DES MOINES, Iowa (Legal Newsline) - The Iowa Supreme Court has ruled that popular fried chicken chain KFC must render nearly $285,000 in unpaid corporate income taxes.
The Court, in its 40-page opinion filed Dec. 30, affirmed the judgment of the Iowa District Court for Polk County.
The state's high court had to determine whether the state Department of Revenue could impose an income tax on revenue received by a foreign corporation that has "no tangible physical presence" in Iowa, but receives revenues from the use of the corporation's intangible property within the state.
Tom Miller, Iowa's attorney general, represented the State in the case.
KFC Corporation is a Delaware corporation with its principal place of business in Louisville, Ky.
Its primary business is the ownership and licensing of the KFC trademark and related system. KFC licenses its system to independent franchisees who own approximately 3,400 restaurants throughout the United States.
While KFC also licenses its system to related entities -- including KFC National Management Company -- all KFC restaurants in Iowa are owned by independent franchisees. KFC owns no restaurant properties in Iowa and has no employees in Iowa.
On Oct. 19, 2001, the Iowa Department of Revenue issued KFC an income tax assessment in the amount of $284,658.08 for unpaid corporate income taxes, penalties and interest for the years 1997, 1998 and 1999.
The out-of-state corporation, after receiving the assessment, filed a protest with the agency on constitutional and statutory grounds.
The revenue department rejected the protest. On review of the agency's action, the district court affirmed. KFC appealed the ruling.
Justice Brent R. Appel, who authored the Court's opinion, wrote, "Based upon our analysis of the above authorities and our understanding of the underlying constitutional purposes of the dormant Commerce Clause, we conclude that the district court, in light of the available Supreme Court precedents, adopted a sound approach when it held that the dormant Commerce Clause is not offended by the imposition of Iowa income tax on KFC's royalties earned from the use of its intangibles within the State of Iowa."
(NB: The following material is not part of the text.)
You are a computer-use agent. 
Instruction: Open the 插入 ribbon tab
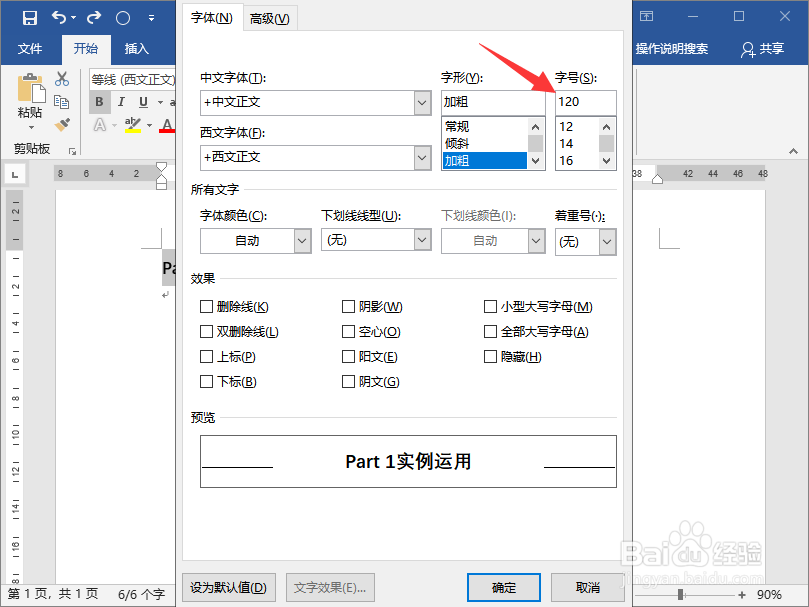click(137, 48)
The Court points to application of a "physical presence" test in using intangible property for revenue within a state for an out-of-state entity.
"In this case, KFC has licensed its valuable intellectual property for use within the geographic boundaries of the State of Iowa to produce income," Appel wrote for the Court.
"This case thus does not involve the arguably 'slightest presence' of intangible property within Iowa, but a far greater involvement with the forum state."
The presence of transactions within the state that give rise to KFC's revenue also "provide a sufficient nexus" under established Supreme Court precedent, the Court wrote.
"We hold that, by licensing franchises within Iowa, KFC has received the benefit of an orderly society within the state and, as a result, is subject to the payment of income taxes that otherwise meet the requirements of the dormant Commerce Clause," Appel wrote for the Court.